Une fois maîtres de la route du littoral, les Romains voyaient s’ouvrir devant eux un autre chemin sans obstacles naturels, celui qui du bassin de l’Aude mène vers l’Océan par les bords de la Garonne. Un audacieux général, le consul Cépion, profita de cet avantage pour s’aventurer brusquement jusqu’à Toulouse et faire main basse sur les très riches trésors que les Gaulois Tectosages avaient jetés dans un lac consacré à Bélen, leur divinité solaire, analogue à Phœbus Apollon.
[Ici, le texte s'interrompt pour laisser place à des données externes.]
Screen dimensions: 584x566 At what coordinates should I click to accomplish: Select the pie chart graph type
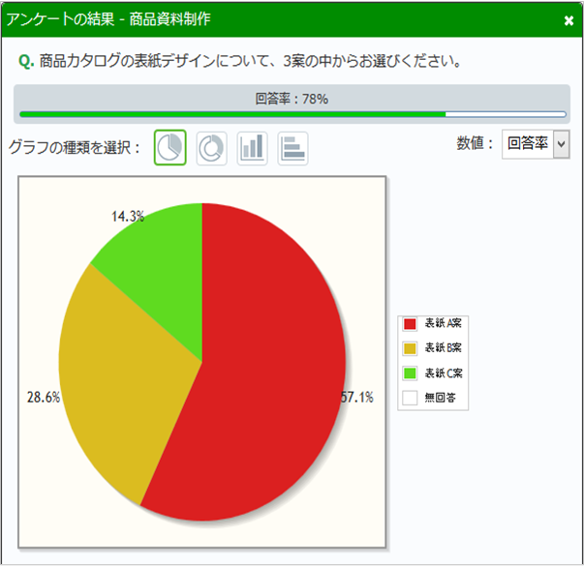[169, 148]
Cette rapide expédition de pillage, que les Cimbres errants vengèrent d’ailleurs bientôt après par l’écrasement complet des légions sacrilèges, inaugura une nouvelle ère de l’histoire, l’extension du monde méditerranéen vers l’océan du Nord. Certainement cette voie facile, si bien ouverte entre les escarpements des Cévennes d’une part, et de l’autre le mont d’Alaric et les collines boueuses du Lauraguais, devait avoir de tout temps une importance considérable, mettant en communication immédiate les Ligures avec les Ibères, et plus tard les Phéniciens, les Grecs et les Latins avec les Vascons d’Aquitaine, la « Province » avec la Gascogne.
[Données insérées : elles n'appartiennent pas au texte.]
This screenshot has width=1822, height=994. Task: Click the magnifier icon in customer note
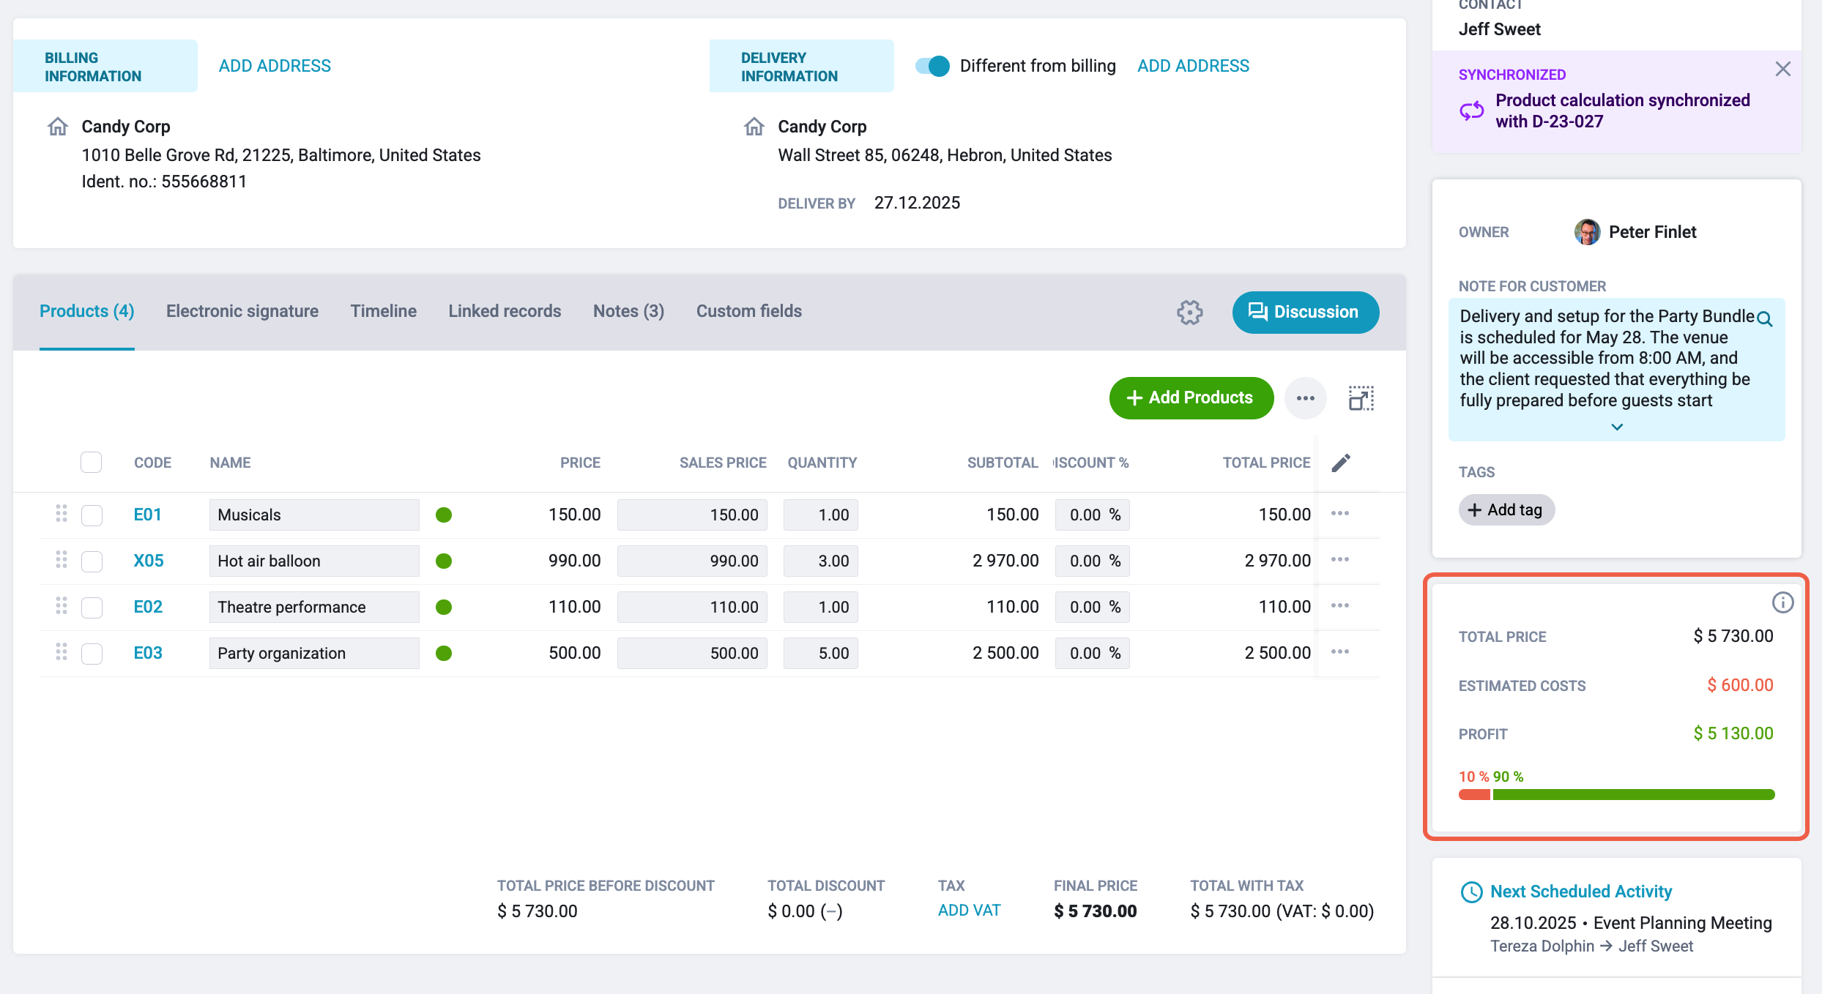tap(1765, 319)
Cette route a grandement facilité les relations des peuples entre eux, et de très grands événements se sont accomplis sur son parcours entre les populations oscillant de part et d’autre, comme des flots qui, accourant de deux mers, se précipitent et s’aheurtent au milieu d’un chenal. Aux temps des premiers rapports de Rome avec les Gaules, cette voie historique fut même, de toutes celles d’outre-Cévennes, la plus importante dans l’équilibre des nations. Alors la puissance romaine, cherchant à se constituer solidement autour du bassin de la Méditerranée occidentale, devait tout d’abord s’accroître vers les lieux où se présentait à elle le moindre effort de résistance. A cet égard, nulle autre partie des Gaules n’était plus facile à saisir que le bas seuil d’entre Aude et Garonne, Les obstacles dont les Romains eurent à triompher de ce côté n’étaient point comparables à ceux qu’ils surmontèrent dans les monts d’Auvergne et sur les arêtes de partage entre les deux versants de la Saône et de la Seine.

  1. Henry Martin, Histoire de France I; — Amédée Thierry, Histoire des Gaulois ; — Ch. Lenthéric, Le Rhône, tome I, pp. 66, 67.